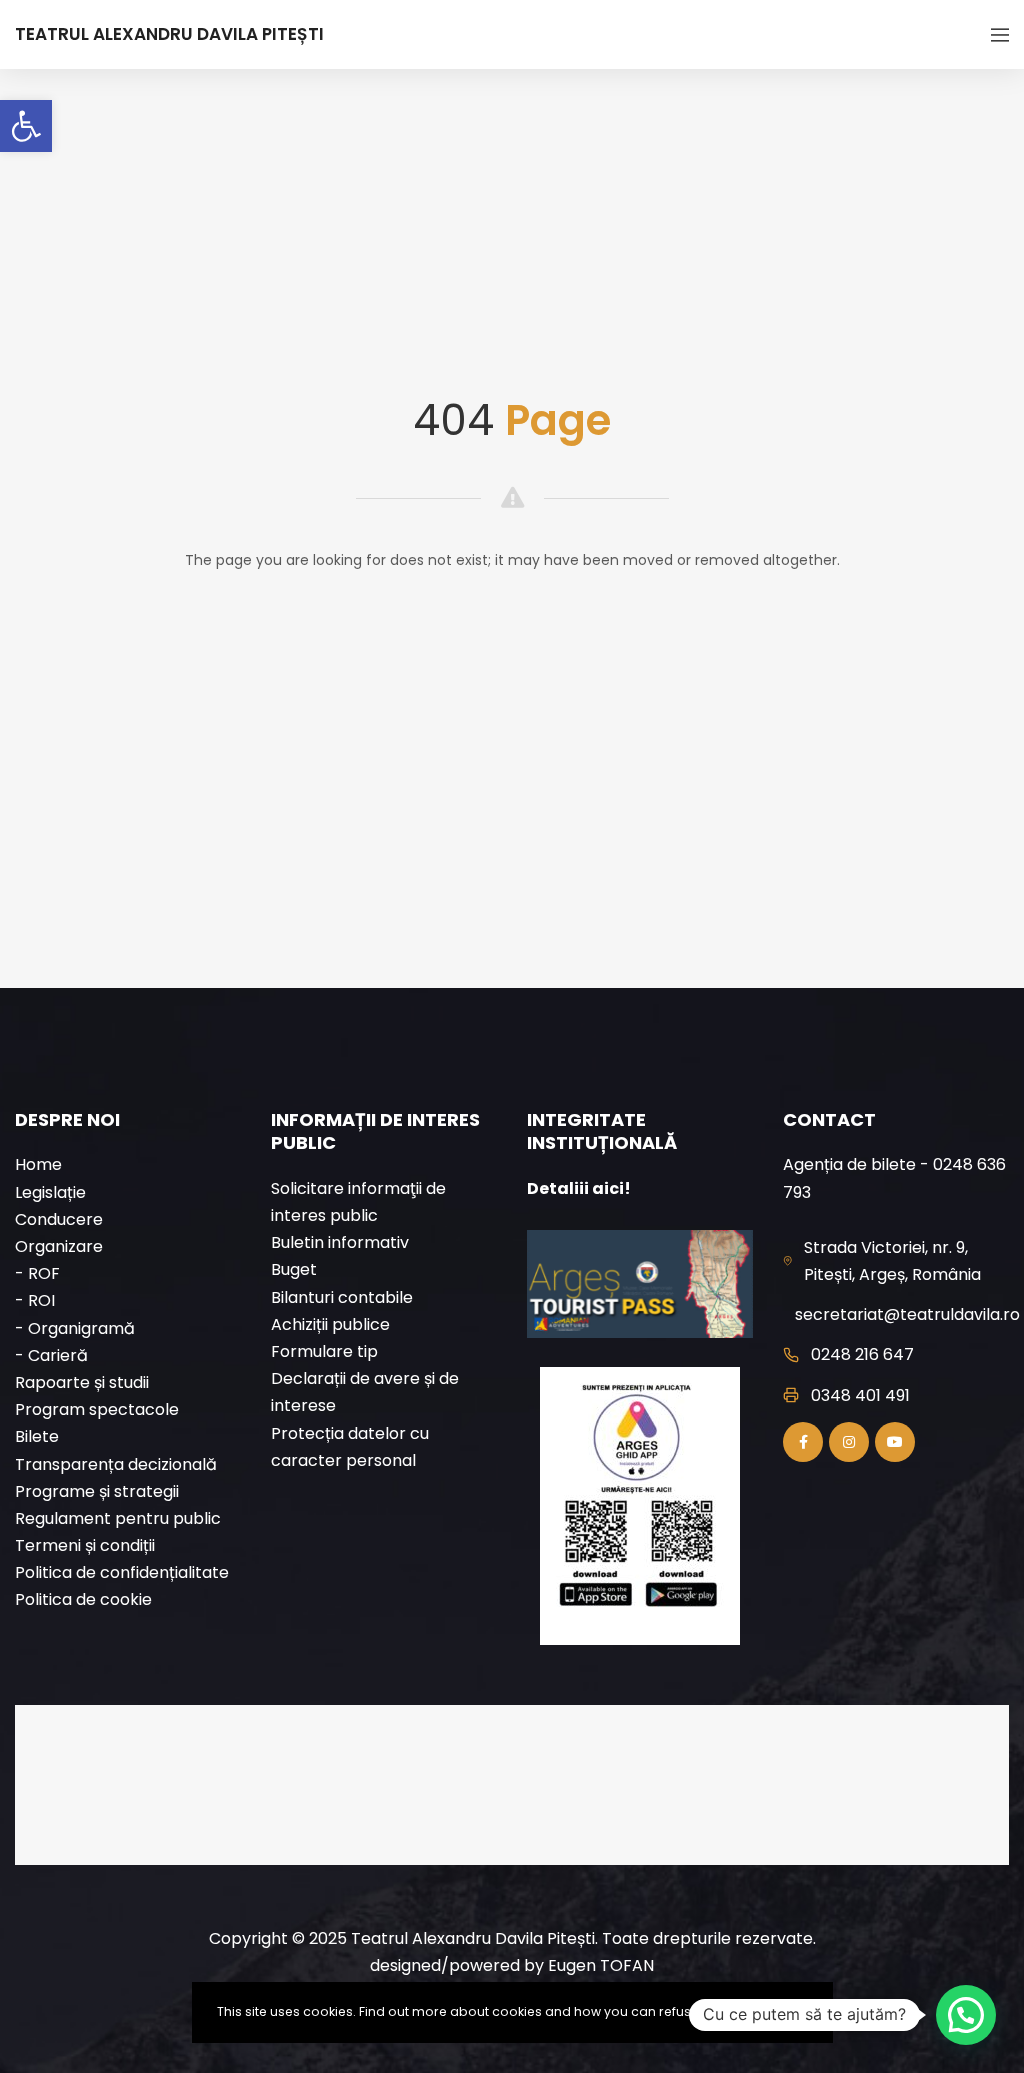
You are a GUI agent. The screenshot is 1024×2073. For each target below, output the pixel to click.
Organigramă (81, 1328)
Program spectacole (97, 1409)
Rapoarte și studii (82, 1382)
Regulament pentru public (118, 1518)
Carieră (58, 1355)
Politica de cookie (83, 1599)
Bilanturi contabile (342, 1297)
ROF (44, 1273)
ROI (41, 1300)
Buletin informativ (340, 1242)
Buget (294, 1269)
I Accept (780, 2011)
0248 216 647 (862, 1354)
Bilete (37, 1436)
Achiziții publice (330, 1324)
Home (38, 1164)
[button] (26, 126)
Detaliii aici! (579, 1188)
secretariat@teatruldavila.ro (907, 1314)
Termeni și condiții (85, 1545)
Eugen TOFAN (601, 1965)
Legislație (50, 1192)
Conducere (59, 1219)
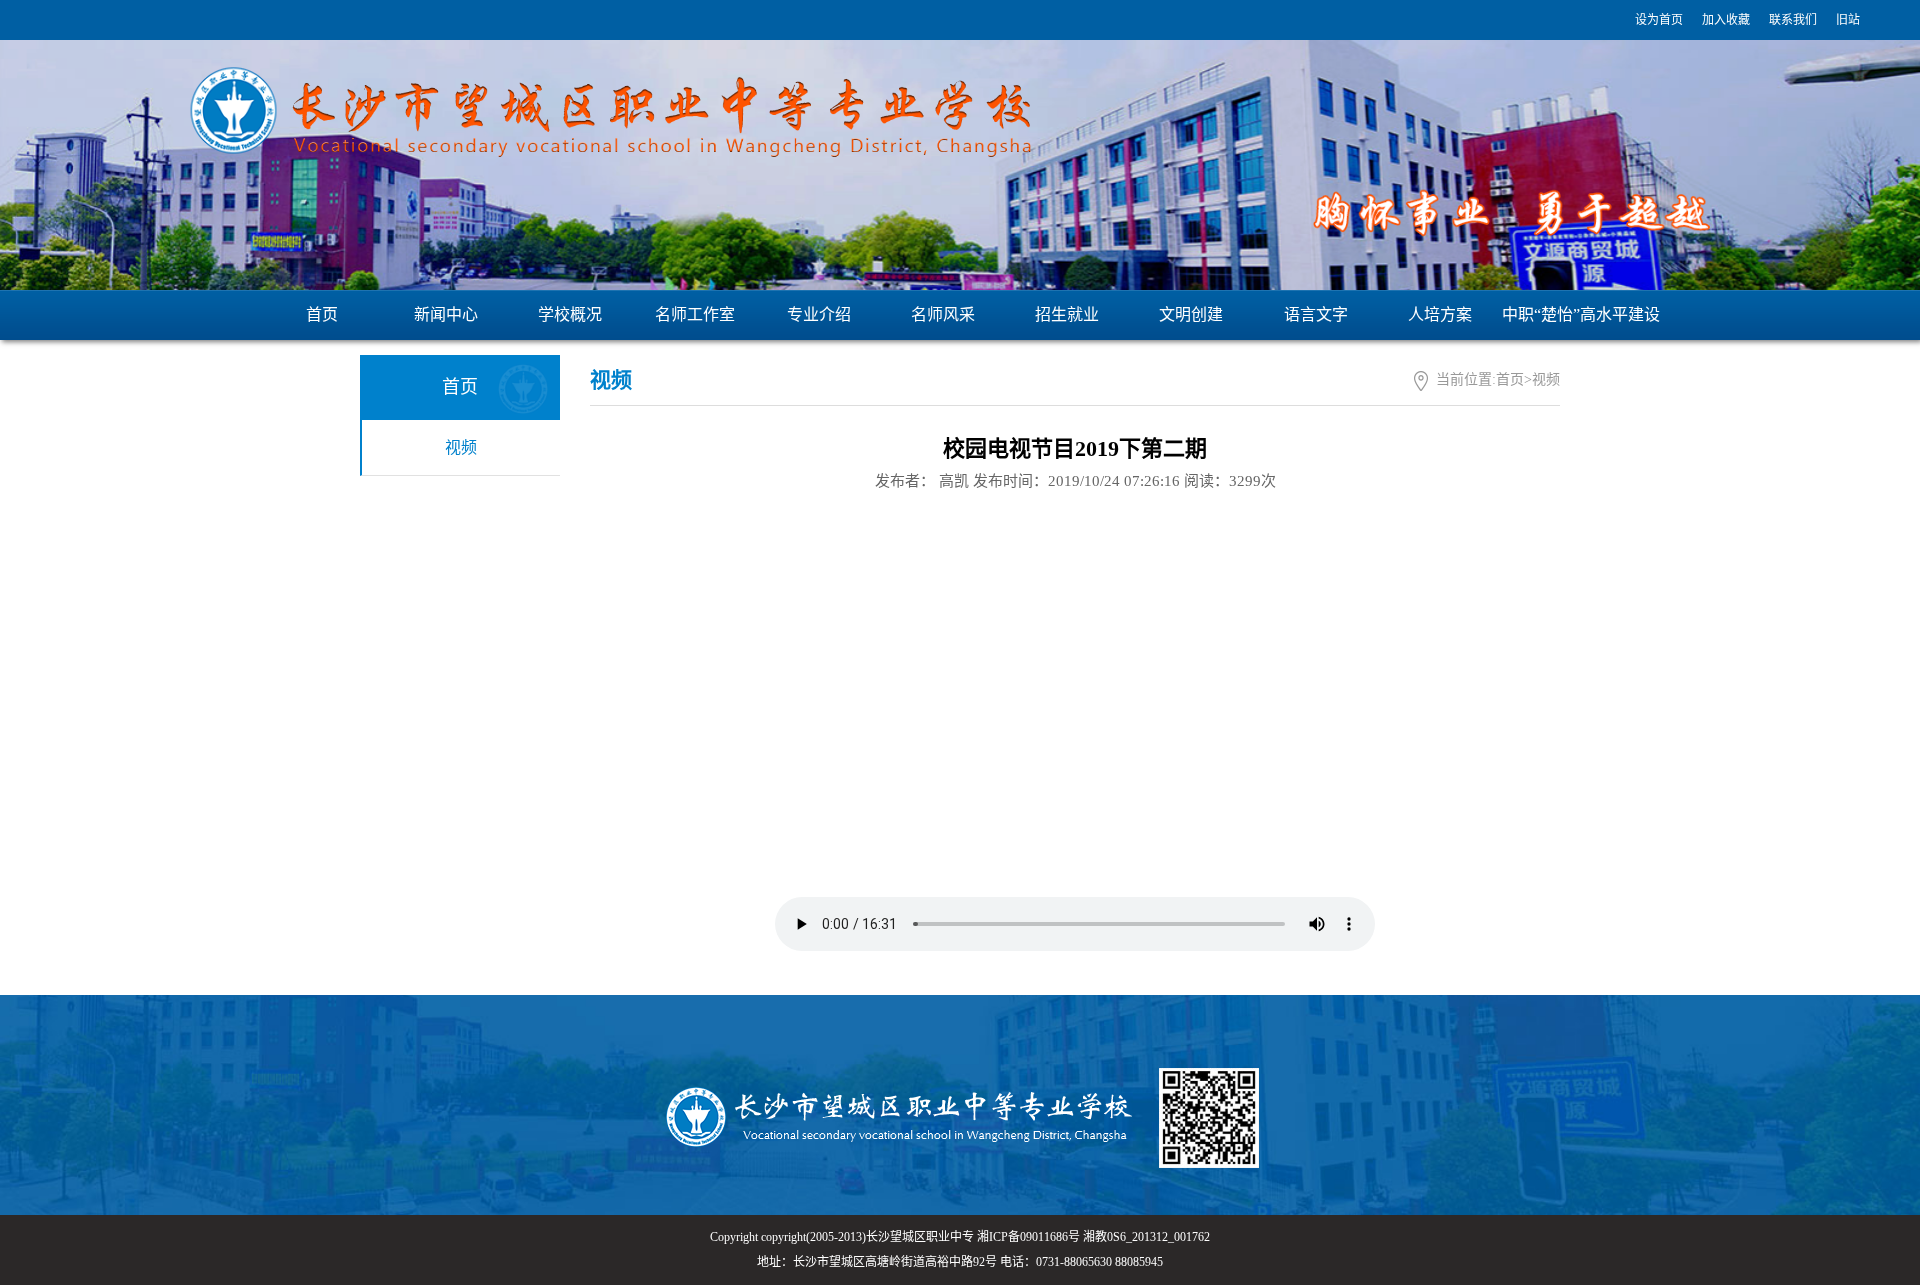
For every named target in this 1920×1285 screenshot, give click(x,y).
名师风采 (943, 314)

════════════════

### Goal of the exercise
Set the whole listing down again unchanged, apart from the pictures, which are omitted.

### Exercise output
You are a GUI agent. The screenshot is 1024×2073. For each target below, output the pixel to click.
Organigramă (81, 1328)
Program spectacole (97, 1409)
Rapoarte și studii (82, 1382)
Regulament pentru public (118, 1518)
Carieră (58, 1355)
Politica de cookie (83, 1599)
Bilanturi contabile (342, 1297)
ROF (44, 1273)
ROI (41, 1300)
Buletin informativ (340, 1242)
Buget (294, 1269)
I Accept (780, 2011)
0248 216 647 (862, 1354)
Bilete (37, 1436)
Achiziții publice (330, 1324)
Home (38, 1164)
[button] (26, 126)
Detaliii aici! (579, 1188)
secretariat@teatruldavila.ro (907, 1314)
Termeni și condiții (85, 1545)
Eugen TOFAN (601, 1965)
Legislație (50, 1192)
Conducere (59, 1219)
For every named target in this 1920×1285 screenshot, give click(x,y).
名师风采 (943, 314)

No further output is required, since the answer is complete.